Berichte

Gesellschaft für Arzneipflanzenforschung: Wo steht die Phytoforschung bei tropi

Auch transgene Moskitos sind noch nicht das Mittel der Wahl zur Malariabekämpfung, hieß es kürzlich. Man muss also weiter nach plasmodiziden Wirkstoffen suchen! Die Universität Antwerpen, deren Arbeitsgruppe um A. Vlietinck und L. Pieters für ihre phytochemische Forschung über tropische Infektionskrankheiten bekannt ist, und die Gesellschaft für Arzneipflanzenforschung (GA) hatten unter dem Thema "Von der Heilpflanze zur Phytomedizin" zu einem fachübergreifenden Erfahrungsaustausch bei antimikrobiellen und antiparasitären Infektionskrankheiten eingeladen. Zum 27. LOF-Symposium (Landelijk Overleg Farmacognosie, d. h. länderübergreifende Pharmakognosie) am 28. Februar in Antwerpen trafen sich Forscher aus mehreren Kontinenten.

Infektionskrankheiten bedeuten für die meisten Entwicklungsländer nach wie vor eine große und unlösbare Bürde. Dort tragen sie immer noch am meisten zur Sterblichkeit bei.

▶ [Arbeitsanweisungen]:
1. Prüfen Sie, ob die folgenden Aussagen zum Bericht über das Antwerpener Symposium stimmen, und antworten Sie jeweils mit Ja oder Nein sowie den entscheidenden Worten aus dem Bericht als wörtlichem Zitat: (a) Das Symposium fand am 28. Februar in Antwerpen statt. (b) Transgene Moskitos gelten inzwischen als Mittel der Wahl gegen Malaria. (c) In den meisten Entwicklungsländern tragen Infektionskrankheiten am meisten zur Sterblichkeit bei.
2. Fassen Sie den Bericht über das Antwerpener Symposium in zwei Sätzen zusammen.
3. Setzen Sie den Bericht über das Antwerpener Symposium nach seinem letzten Satz mit einigen Sätzen fort.
Die Einträge weiter unten werden hier nicht gebraucht.

▶ [Übungsdaten]:
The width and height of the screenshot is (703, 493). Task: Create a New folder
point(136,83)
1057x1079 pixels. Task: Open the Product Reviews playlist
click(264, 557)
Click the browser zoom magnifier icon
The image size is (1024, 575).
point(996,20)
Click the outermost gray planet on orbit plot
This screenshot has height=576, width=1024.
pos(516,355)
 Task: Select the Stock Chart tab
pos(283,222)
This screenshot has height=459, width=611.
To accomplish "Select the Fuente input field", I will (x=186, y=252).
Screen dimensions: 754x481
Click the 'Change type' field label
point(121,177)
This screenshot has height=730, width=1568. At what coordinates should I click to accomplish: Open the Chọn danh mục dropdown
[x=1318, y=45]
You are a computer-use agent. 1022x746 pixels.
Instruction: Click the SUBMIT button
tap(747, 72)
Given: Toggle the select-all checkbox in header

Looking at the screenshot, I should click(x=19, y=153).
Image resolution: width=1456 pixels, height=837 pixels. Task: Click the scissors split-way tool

▶ [Lösungen]:
1.
(a) Ja: „am 28. Februar in Antwerpen trafen sich Forscher aus mehreren Kontinenten“
(b) Nein: „Auch transgene Moskitos sind noch nicht das Mittel der Wahl zur Malariabekämpfung“
(c) Ja: „Dort tragen sie immer noch am meisten zur Sterblichkeit bei.“

2. Die Universität Antwerpen und die Gesellschaft für Arzneipflanzenforschung luden unter dem Thema „Von der Heilpflanze zur Phytomedizin“ zu einem fachübergreifenden Erfahrungsaustausch über Infektionskrankheiten ein, und am 28. Februar trafen sich beim 27. LOF-Symposium in Antwerpen Forscher aus mehreren Kontinenten. Da transgene Moskitos noch nicht das Mittel der Wahl gegen Malaria sind, muss weiter nach Wirkstoffen gesucht werden, und in den meisten Entwicklungsländern tragen Infektionskrankheiten immer noch am meisten zur Sterblichkeit bei.

3.
TDR-Programm

Neben den "klassischen" Formen wie bakterielle Enteritis, Typhus oder Cholera und dem Sonderfall AIDS setzt die WHO mit ihrem TDR-Programm (Tropical Diseases Research) Forschungsschwerpunkte

  • bei neu auftauchenden und noch unkontrollierbaren Infektionskrankheiten, z. B. Tryponosomiasis (Schlafkrankheit), Leishmaniose und Dengue-Fieber. Von ihnen kennt man erst streckenweise die Pathogenese und die Wirt-Pathogen-Interaktionen und noch weniger wirksame Medikationen;
  • bei Krankheiten, die zwar medikamentös behandelt werden können, sich aber durch Resistenzbildung der Kontrolle entziehen. Allen voran gehören dazu Malaria – in Afrika südlich der Sahara nach wie vor Todesursache Nummer eins und auch durch das Roll-back-Malaria-Programm nicht zu besiegen –, Schistosomiasis (Bilharziose) und die sich wieder verstärkt ausbreitende Tuberkulose;
  • bei Krankheiten, die zusammen mit ihren Erregern ausgerottet werden könnten. Derzeit sind Lepra, Chagas-Krankheit und Filariosen einschließlich Onchozerkose (Knotenfilariose) nur durch teure Antibiotika-Kombinationstherapien heilbar; sie gelten als "Orphan diseases", das heißt, dass die Industrie aus kommerziellen Gründen kaum Forschungsinteresse zeigt. Mit hygienischen Verbesserungen und neuartigen Antiparasitika will man sie dennoch besiegen.

Resistenzen bedingen schwerere Krankheitsverläufe

Nach wie vor sind die Infektionen der zweiten Gruppe eine der größten Herausforderungen an die forschende Pharmazie. Die Entdeckung und Entwicklung neuer wirksamer Medikamente kann kaum mit der steigenden Resistenz zu vorhandenen Arzneistoffen Schritt halten.

Malaria hat sich in den vergangenen Jahrzehnten nicht nur wieder enorm ausgebreitet, die Krankheit nimmt generell an Schwere und Mortalität zu (jährlich 2,7 Mio. Menschen, die Mehrzahl davon Kinder). Dringend werden vor allem sichere Medikamente für Schwangere und Kinder benötigt. Noch immer nicht erfüllt hat sich die seit Jahren genährte Hoffnung auf einen wirksamen Malaria-Impfstoff.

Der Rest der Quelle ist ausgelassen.